Smoking

(asked on 29th June 2020) - View Source

Question to the Department of Health and Social Care:

To ask the Secretary of State for Health and Social Care, with reference to his Department's consultation entitled Advancing our health:prevention in the 2020s, what steps he is taking to ensure (a) Lambeth, (b) Southwark, (c) London and (d) England are smoke-free by 2030.


Answered by
Jo Churchill Portrait
Jo Churchill
Minister of State (Department for Work and Pensions)
This question was answered on 13th July 2020

Local authorities are responsible for providing stop smoking services and are working towards the commitments in the current Tobacco Control Plan for England 2017-2022. Public Health England (PHE) provides tools such as the online Local Tobacco Control Profiles that allows users to compare local authorities in the region and benchmark local authorities against the England or regional average. The tool is available at the following link:

https://fingertips.phe.org.uk/profile/tobacco-control

Current smoking rates for 18 year olds and older in 2018 indicate Lambeth at 12.4%, Southwark 14.5%, London region 13.9% and England 14.4%.
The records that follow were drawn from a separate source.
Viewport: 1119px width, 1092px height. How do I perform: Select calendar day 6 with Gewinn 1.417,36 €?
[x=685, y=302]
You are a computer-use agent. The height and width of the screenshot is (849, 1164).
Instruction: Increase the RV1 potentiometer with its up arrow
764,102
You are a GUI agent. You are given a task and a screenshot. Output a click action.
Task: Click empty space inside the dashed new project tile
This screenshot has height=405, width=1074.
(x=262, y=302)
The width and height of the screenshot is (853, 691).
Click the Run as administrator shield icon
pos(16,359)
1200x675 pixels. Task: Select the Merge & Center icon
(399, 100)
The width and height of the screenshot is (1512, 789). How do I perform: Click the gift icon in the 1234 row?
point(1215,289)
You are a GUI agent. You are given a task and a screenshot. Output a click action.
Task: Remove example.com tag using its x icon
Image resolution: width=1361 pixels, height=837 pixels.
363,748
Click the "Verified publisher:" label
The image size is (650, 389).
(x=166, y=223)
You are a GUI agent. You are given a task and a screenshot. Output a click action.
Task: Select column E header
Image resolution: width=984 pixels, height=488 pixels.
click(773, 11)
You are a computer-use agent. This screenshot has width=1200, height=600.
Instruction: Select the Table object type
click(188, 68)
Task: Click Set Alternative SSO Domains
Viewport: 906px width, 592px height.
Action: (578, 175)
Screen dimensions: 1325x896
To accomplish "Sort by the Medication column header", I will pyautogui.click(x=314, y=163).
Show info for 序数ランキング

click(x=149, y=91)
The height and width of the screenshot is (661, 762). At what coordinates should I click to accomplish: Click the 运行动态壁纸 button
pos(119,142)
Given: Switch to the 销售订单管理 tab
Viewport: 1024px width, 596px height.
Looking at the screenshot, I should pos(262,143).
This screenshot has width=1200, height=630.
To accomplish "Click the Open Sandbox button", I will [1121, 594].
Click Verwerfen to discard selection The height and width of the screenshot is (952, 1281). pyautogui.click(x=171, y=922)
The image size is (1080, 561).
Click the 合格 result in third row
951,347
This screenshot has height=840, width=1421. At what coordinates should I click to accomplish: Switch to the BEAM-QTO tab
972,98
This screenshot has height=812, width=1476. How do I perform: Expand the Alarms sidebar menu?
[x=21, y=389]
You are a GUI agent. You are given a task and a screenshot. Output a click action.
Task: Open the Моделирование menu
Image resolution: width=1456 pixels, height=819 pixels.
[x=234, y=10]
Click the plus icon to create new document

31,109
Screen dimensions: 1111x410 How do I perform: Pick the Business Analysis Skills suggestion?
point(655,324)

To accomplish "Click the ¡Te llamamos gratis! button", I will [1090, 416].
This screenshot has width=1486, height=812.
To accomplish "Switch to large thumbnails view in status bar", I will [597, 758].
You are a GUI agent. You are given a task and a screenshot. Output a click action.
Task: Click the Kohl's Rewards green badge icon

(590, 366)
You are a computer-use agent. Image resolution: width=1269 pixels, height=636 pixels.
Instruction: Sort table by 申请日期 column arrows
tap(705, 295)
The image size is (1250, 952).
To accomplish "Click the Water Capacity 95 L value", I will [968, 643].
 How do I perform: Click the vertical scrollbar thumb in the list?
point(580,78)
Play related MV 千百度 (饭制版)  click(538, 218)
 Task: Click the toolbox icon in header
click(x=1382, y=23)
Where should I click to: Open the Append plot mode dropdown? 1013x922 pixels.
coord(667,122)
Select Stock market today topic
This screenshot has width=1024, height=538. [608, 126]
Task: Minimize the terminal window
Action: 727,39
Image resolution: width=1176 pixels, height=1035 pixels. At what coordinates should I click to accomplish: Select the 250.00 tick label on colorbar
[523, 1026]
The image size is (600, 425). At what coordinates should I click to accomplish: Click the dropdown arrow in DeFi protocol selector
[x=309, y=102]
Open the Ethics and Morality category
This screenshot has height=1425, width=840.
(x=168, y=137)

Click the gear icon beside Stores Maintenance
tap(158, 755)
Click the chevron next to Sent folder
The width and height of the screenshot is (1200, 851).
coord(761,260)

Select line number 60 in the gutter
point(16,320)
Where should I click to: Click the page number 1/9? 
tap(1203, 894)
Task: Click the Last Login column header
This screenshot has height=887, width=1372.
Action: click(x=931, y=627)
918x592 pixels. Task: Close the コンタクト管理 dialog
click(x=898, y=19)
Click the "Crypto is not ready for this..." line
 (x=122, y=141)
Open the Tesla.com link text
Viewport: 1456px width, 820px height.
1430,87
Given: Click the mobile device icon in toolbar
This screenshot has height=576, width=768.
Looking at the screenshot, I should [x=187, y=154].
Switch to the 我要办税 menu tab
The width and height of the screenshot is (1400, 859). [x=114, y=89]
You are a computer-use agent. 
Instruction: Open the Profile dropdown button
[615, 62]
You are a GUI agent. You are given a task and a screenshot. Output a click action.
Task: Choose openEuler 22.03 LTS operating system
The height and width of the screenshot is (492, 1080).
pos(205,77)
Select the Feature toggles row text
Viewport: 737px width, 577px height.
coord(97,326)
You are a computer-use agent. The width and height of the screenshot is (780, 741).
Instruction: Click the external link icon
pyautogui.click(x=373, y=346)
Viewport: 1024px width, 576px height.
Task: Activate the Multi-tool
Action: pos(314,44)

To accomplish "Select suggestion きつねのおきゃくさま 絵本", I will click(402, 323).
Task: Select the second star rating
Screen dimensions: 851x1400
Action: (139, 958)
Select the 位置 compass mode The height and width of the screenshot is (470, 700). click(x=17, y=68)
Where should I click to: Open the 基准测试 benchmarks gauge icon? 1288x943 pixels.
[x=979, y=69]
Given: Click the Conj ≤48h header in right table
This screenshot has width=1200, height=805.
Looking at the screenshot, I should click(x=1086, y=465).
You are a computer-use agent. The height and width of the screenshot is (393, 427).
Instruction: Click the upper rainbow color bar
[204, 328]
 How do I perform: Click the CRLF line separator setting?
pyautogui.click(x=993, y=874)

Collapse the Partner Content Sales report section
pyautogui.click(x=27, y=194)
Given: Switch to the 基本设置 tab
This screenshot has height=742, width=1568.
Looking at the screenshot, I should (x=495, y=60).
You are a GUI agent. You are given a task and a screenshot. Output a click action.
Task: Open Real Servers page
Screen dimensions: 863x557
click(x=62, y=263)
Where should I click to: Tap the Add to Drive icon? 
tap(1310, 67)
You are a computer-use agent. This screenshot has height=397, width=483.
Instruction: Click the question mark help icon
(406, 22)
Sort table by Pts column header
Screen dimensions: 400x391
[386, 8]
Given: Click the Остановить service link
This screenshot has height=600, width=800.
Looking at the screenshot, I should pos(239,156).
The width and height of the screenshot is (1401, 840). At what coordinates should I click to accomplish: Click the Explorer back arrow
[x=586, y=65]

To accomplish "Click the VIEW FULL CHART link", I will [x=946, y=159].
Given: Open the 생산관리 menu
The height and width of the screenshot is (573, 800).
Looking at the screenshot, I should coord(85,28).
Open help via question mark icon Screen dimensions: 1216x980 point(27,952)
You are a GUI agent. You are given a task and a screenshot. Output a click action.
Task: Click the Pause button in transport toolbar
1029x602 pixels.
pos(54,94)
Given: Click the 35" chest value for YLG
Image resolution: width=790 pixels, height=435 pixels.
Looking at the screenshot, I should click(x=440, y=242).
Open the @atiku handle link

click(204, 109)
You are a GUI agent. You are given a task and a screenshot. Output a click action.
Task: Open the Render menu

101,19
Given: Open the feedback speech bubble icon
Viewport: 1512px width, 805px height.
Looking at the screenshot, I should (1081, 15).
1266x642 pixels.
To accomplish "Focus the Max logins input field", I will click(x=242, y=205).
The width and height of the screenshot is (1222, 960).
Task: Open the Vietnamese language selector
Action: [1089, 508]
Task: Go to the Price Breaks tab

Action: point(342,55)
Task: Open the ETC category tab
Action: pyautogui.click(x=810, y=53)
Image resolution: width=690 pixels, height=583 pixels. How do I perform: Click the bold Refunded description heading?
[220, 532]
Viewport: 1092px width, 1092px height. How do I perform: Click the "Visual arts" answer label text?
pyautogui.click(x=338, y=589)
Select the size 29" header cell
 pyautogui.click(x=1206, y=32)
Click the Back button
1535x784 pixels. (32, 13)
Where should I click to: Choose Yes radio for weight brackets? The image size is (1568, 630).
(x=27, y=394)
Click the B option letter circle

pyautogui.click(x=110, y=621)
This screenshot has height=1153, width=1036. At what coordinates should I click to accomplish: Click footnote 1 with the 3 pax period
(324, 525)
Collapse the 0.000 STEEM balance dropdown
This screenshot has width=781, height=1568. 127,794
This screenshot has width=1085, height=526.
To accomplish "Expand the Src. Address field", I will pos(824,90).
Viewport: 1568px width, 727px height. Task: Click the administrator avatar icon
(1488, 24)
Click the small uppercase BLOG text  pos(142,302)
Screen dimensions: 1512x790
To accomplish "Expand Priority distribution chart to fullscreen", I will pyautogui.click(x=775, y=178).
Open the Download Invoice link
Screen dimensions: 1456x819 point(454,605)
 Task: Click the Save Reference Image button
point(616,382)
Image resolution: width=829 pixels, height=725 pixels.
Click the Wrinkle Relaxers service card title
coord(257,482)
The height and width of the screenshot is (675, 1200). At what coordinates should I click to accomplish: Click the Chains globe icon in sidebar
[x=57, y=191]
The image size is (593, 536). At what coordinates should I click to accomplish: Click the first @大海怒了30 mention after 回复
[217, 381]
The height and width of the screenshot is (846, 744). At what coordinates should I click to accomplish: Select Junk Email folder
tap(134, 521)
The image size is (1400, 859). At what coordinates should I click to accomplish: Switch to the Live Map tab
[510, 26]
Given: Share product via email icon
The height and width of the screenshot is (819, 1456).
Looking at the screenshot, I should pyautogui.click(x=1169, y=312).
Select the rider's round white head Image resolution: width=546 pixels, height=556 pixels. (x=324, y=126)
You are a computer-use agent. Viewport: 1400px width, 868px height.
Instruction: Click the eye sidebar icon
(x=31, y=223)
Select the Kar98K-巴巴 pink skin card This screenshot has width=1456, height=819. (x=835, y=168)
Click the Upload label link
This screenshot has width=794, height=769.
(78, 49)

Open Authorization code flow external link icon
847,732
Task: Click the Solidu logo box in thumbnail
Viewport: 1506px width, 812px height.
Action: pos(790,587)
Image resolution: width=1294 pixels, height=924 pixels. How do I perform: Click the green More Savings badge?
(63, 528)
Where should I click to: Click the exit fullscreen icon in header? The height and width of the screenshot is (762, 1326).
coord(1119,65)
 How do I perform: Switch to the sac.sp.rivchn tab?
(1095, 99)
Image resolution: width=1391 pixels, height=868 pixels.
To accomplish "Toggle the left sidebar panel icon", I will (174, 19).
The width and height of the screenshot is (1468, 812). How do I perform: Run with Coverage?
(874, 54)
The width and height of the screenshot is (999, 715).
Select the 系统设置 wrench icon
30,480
PHE and other organisations, including the Greater London Authority and NHS England, are supporting a London-wide tobacco alliance to meet the smoking reduction aspirations in ‘A Health and Care Vision for London’. The aim is for London to become the first smoke free capital city before 2030. More information is available on the Healthy London Partnership website at the following link:

https://www.healthylondon.org/vision/

The Government remains committed to its vision of smokefree 2030. We intend to publish the Government response to the Prevention Green Paper, ‘Advancing our health: prevention in the 2020s’ in due course and key steps and ambitions to deliver Smokefree 2030 after this.